*ABOUT THIS TASK*
Identify the lines in the data below that contain "White" and give only how many there are.
[Start of section]
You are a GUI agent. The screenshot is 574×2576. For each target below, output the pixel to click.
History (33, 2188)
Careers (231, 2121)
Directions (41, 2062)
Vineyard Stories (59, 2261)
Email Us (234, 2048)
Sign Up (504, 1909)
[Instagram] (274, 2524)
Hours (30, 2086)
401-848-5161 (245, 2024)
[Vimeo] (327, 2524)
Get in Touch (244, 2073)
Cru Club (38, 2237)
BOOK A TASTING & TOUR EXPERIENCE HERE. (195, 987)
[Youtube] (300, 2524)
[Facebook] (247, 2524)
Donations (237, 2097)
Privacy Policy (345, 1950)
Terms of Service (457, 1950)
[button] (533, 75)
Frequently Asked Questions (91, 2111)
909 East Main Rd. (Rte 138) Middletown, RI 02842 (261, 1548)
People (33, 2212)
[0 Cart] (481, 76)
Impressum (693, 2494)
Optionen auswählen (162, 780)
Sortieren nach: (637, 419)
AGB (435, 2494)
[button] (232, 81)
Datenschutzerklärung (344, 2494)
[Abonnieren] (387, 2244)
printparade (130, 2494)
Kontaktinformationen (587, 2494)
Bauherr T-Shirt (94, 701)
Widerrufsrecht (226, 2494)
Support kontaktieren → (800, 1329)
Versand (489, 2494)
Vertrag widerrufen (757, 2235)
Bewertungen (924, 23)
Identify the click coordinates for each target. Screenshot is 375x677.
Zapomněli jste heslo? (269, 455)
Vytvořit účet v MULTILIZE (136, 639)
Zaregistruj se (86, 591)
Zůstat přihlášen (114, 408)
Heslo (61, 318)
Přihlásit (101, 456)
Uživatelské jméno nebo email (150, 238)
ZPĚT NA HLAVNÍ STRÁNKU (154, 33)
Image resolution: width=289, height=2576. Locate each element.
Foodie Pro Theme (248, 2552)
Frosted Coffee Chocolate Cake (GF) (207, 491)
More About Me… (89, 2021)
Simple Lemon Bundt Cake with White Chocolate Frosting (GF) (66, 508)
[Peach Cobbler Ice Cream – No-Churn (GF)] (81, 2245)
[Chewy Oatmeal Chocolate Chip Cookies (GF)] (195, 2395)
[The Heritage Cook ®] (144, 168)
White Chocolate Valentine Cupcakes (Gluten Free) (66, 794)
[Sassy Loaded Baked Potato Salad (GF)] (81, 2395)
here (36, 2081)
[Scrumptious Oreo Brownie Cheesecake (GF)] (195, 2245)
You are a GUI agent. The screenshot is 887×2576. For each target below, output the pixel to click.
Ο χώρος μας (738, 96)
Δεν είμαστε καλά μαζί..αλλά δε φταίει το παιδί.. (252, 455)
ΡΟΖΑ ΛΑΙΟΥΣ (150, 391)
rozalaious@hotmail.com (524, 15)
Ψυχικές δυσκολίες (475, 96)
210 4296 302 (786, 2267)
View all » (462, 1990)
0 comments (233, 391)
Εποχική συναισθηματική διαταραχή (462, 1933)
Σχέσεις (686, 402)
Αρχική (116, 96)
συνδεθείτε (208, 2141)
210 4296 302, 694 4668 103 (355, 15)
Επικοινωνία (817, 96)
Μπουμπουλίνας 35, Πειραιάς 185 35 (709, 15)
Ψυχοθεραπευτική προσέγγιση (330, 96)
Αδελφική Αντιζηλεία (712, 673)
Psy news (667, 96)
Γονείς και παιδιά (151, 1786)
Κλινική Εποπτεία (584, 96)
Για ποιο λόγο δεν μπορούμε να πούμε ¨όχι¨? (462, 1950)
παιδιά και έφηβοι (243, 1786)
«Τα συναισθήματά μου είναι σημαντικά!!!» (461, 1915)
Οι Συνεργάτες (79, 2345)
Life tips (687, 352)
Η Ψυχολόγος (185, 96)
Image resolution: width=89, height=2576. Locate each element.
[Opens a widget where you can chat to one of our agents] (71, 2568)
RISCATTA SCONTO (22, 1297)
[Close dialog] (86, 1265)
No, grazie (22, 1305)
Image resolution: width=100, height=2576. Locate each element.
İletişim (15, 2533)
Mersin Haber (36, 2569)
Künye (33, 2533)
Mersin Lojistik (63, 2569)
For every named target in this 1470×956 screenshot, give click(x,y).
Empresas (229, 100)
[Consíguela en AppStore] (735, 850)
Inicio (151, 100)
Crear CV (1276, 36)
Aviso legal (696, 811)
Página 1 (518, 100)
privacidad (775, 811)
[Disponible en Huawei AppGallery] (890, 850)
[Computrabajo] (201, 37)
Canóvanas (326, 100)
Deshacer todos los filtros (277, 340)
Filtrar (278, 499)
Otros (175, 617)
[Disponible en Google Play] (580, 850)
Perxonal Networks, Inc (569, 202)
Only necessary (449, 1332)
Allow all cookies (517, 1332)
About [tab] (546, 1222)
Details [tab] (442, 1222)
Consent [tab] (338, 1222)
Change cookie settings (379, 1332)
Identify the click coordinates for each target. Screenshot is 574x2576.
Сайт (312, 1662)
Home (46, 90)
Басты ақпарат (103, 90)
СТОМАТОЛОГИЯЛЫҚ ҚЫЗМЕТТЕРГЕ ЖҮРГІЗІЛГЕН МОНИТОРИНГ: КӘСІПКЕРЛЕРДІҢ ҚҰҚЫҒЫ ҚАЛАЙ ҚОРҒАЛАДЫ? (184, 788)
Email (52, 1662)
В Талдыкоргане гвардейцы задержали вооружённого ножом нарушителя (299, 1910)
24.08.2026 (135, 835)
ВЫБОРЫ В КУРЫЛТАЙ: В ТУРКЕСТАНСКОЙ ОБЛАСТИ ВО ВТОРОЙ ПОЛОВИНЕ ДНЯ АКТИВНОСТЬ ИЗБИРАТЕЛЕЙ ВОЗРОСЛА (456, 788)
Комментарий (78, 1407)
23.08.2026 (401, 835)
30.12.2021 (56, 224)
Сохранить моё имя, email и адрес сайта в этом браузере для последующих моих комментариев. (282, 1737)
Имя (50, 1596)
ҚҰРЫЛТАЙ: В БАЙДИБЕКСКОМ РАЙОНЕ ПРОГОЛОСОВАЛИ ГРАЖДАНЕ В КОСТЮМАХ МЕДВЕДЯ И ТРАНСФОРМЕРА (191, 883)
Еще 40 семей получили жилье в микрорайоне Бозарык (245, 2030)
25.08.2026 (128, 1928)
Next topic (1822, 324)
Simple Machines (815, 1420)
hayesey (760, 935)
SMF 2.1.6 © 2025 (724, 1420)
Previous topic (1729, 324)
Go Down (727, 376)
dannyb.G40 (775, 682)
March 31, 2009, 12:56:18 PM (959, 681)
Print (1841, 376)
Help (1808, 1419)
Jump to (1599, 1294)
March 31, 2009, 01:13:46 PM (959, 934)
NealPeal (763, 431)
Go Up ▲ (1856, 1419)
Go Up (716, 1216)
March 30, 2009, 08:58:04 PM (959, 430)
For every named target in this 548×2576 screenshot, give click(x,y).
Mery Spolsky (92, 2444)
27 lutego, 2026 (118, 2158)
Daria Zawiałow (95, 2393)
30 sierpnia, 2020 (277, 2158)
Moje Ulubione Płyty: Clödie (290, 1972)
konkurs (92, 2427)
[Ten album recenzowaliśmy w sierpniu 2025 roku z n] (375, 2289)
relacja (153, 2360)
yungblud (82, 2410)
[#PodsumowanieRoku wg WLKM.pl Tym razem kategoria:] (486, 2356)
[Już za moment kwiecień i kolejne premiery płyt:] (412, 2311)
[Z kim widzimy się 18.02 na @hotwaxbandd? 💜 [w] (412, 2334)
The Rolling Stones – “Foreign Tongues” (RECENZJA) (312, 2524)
[End of section]
*RESPONSE BOX*
2